Supplied records START

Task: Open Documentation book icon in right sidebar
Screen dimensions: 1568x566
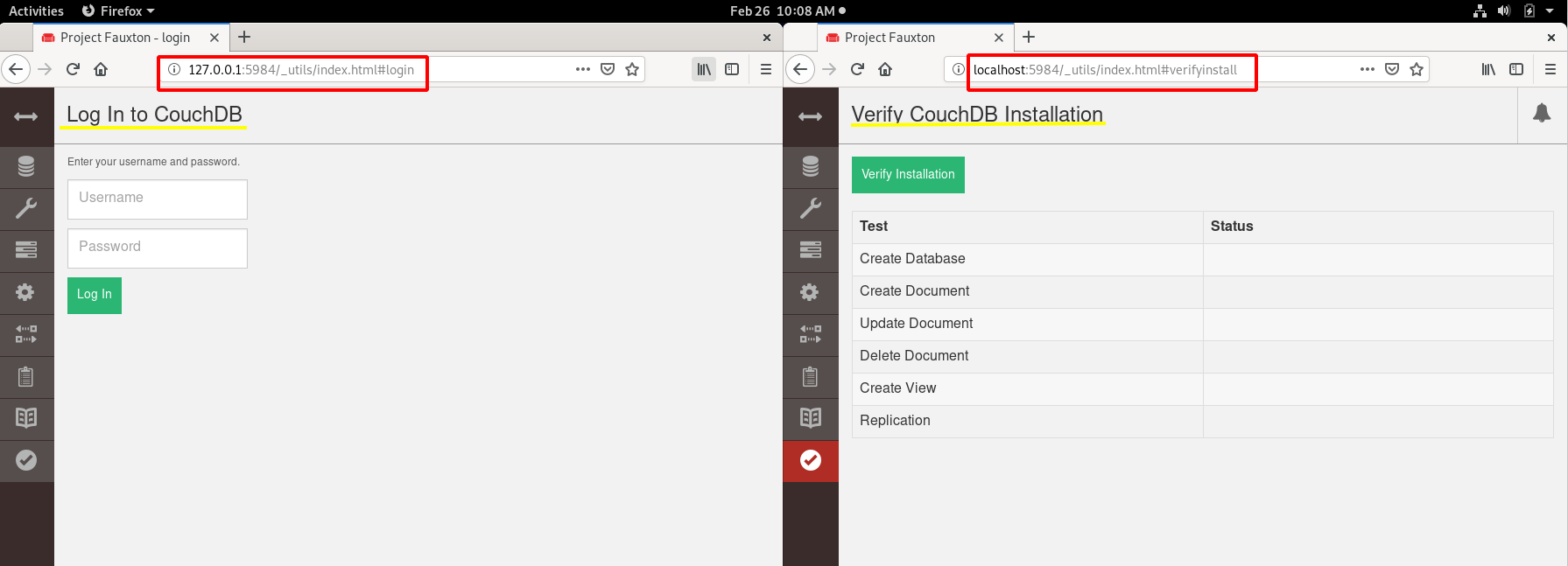Action: pyautogui.click(x=810, y=418)
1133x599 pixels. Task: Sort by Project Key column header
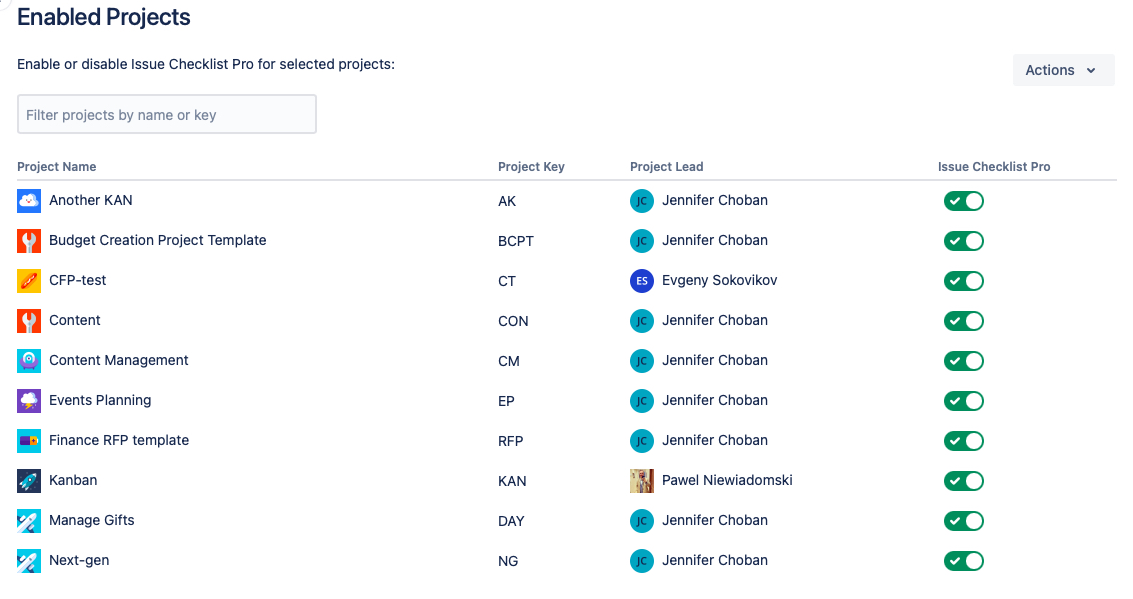(531, 167)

Supplied records END

Give every entry above again, exactly, and keep all pictures out of it.

Solved exercise:
Task: Open Documentation book icon in right sidebar
Screen dimensions: 1568x566
Action: pyautogui.click(x=810, y=418)
1133x599 pixels. Task: Sort by Project Key column header
(531, 167)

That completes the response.